Extracted text:
-----
Battlefield 1 is tipped for an October 21 release date later this month, and those who would want to indulge in this First Person Shooter (FPS) title would do well to make sure that he or she has one of the following: a PC which exceeds the minimum system requirements, an Xbox One or a Sony PS4. EA Dice’s is the publisher behind this FPS, and while Battlefield 1 does not look as though it is going to end up revolutionizing the genre like how Wolfenstein 3D, Doom and Quake did, it is still shaping up to be a pretty fly title.
The name Battlefield 1 itself can be pretty misleading, as Battlefield 1 is not the first title in a particular series, but rather, it is the fifteenth installment of the wildly successful Battlefield franchise. Not only that, it has been more than a couple of decades (22 years, to be exact) since Electronic Arts published a game that is set in the World War 1 theater, with Wings of Glory that was released in 1994 being the other title.
-----
Supplied records:
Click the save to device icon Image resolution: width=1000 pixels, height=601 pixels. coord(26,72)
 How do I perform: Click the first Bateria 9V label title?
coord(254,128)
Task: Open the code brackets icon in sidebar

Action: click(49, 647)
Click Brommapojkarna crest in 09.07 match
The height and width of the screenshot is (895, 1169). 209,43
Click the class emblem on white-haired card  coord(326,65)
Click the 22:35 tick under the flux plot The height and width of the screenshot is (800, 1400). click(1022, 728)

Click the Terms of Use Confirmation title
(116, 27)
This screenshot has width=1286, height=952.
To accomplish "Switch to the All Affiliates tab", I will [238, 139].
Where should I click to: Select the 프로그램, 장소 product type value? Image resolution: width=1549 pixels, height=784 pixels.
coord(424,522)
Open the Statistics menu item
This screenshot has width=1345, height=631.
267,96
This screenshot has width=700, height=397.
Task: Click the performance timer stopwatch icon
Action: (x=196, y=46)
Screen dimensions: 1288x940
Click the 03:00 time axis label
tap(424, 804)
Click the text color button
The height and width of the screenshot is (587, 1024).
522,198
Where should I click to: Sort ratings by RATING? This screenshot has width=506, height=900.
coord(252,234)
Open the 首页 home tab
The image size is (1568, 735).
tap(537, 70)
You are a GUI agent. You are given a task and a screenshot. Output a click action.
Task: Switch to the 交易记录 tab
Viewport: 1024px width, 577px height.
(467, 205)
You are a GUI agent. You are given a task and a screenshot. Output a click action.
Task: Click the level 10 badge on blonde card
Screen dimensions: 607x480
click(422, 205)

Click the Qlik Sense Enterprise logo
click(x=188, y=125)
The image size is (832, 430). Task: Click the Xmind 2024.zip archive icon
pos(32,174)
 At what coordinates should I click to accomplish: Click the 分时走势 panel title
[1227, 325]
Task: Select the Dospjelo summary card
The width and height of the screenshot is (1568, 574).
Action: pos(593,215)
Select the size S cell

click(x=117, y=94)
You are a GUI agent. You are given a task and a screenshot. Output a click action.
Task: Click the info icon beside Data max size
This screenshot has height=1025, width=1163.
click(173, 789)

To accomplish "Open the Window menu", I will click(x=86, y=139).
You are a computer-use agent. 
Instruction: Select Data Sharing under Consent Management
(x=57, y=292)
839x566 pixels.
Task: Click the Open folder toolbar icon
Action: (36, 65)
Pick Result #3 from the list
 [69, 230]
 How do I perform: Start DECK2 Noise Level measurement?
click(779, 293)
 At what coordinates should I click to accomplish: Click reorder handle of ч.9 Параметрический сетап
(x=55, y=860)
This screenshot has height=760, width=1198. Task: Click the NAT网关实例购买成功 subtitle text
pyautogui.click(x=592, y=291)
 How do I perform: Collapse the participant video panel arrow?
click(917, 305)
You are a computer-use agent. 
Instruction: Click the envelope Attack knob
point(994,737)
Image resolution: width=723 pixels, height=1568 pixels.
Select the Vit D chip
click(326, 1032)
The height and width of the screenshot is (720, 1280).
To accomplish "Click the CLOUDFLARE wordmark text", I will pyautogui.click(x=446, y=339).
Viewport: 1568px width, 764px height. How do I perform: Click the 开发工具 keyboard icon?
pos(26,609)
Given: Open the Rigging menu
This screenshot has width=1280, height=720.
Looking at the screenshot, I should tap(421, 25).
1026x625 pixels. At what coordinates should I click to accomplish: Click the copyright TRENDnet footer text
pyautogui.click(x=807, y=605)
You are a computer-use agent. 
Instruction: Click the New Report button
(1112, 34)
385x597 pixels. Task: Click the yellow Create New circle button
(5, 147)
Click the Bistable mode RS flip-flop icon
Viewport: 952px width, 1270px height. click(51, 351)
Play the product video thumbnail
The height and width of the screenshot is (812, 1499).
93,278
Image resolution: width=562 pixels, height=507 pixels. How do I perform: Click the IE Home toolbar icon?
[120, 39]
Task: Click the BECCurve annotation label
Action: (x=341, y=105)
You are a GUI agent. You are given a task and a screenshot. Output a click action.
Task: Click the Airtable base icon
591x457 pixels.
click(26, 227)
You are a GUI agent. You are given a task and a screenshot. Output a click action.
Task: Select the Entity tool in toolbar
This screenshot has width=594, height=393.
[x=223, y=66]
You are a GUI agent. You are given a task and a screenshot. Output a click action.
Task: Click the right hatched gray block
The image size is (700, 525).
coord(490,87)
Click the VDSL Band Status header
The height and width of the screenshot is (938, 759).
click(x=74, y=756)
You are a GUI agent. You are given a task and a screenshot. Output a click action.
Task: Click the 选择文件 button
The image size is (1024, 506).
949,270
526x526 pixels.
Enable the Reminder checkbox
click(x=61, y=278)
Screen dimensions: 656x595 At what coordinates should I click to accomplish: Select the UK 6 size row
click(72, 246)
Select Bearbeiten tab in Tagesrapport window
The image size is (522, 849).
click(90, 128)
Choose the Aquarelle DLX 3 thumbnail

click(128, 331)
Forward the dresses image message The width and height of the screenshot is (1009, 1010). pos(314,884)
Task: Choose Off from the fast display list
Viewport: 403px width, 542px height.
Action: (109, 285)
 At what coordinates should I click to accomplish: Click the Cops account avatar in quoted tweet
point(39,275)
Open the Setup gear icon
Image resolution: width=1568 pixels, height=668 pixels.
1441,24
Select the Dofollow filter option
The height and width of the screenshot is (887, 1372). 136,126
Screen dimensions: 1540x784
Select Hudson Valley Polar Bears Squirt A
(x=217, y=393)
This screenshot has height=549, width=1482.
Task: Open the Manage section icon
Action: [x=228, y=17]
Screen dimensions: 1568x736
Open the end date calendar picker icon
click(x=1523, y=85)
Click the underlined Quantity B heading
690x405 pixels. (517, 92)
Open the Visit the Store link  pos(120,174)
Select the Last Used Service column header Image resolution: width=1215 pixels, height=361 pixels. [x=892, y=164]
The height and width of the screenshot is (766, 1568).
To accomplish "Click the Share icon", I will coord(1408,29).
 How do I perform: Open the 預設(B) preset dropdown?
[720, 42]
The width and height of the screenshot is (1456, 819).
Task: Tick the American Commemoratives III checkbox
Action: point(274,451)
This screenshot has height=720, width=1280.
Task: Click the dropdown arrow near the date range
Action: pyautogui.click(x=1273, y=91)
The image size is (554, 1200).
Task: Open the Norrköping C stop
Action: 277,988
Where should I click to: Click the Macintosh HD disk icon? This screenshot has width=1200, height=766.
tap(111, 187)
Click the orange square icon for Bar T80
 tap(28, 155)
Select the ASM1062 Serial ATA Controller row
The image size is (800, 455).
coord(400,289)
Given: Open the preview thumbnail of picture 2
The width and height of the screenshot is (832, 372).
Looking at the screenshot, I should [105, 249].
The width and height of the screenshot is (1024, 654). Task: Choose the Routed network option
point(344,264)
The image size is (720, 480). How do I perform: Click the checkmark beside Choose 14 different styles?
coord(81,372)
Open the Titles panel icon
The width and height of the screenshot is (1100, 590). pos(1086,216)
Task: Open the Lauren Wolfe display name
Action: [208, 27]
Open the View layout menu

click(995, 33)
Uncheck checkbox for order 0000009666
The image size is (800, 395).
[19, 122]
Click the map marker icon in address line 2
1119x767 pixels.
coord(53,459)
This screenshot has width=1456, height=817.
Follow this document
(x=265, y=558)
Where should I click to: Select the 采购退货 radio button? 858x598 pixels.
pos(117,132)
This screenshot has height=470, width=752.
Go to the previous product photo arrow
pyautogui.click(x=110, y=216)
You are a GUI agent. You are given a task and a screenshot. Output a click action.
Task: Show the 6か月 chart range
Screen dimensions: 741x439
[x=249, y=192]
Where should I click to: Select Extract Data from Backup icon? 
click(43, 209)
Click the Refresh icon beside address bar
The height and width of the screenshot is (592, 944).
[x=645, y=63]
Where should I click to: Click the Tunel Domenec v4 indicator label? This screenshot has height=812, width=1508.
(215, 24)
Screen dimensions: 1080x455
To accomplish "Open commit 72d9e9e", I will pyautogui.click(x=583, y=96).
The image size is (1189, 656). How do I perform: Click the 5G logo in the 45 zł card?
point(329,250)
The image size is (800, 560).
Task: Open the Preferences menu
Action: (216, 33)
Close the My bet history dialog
-----
Tasks for this exercise:
1: In the Battlefield 1 article, reproduce the part that opens with the words containing "The name Battlefield" and closes with "the other title.", substituting "EA" for "Electronic Arts".
2: According to the Battlefield 1 article, which installment of the Battlefield franchise is Battlefield 1?
3: Summarize the Battlefield 1 article in two sentences.

Task results:
1:
The name Battlefield 1 itself can be pretty misleading, as Battlefield 1 is not the first title in a particular series, but rather, it is the fifteenth installment of the wildly successful Battlefield franchise. Not only that, it has been more than a couple of decades (22 years, to be exact) since EA published a game that is set in the World War 1 theater, with Wings of Glory that was released in 1994 being the other title.

2: It is the fifteenth installment.

3: Battlefield 1, a first-person shooter from EA Dice, is tipped for an October 21 release and requires a PC exceeding the minimum system requirements, an Xbox One, or a PS4; while it is not expected to revolutionize the genre, it is shaping up to be a strong title. Despite its name, it is the fifteenth installment of the Battlefield franchise, and it is the first World War 1 game Electronic Arts has published in 22 years, since Wings of Glory in 1994.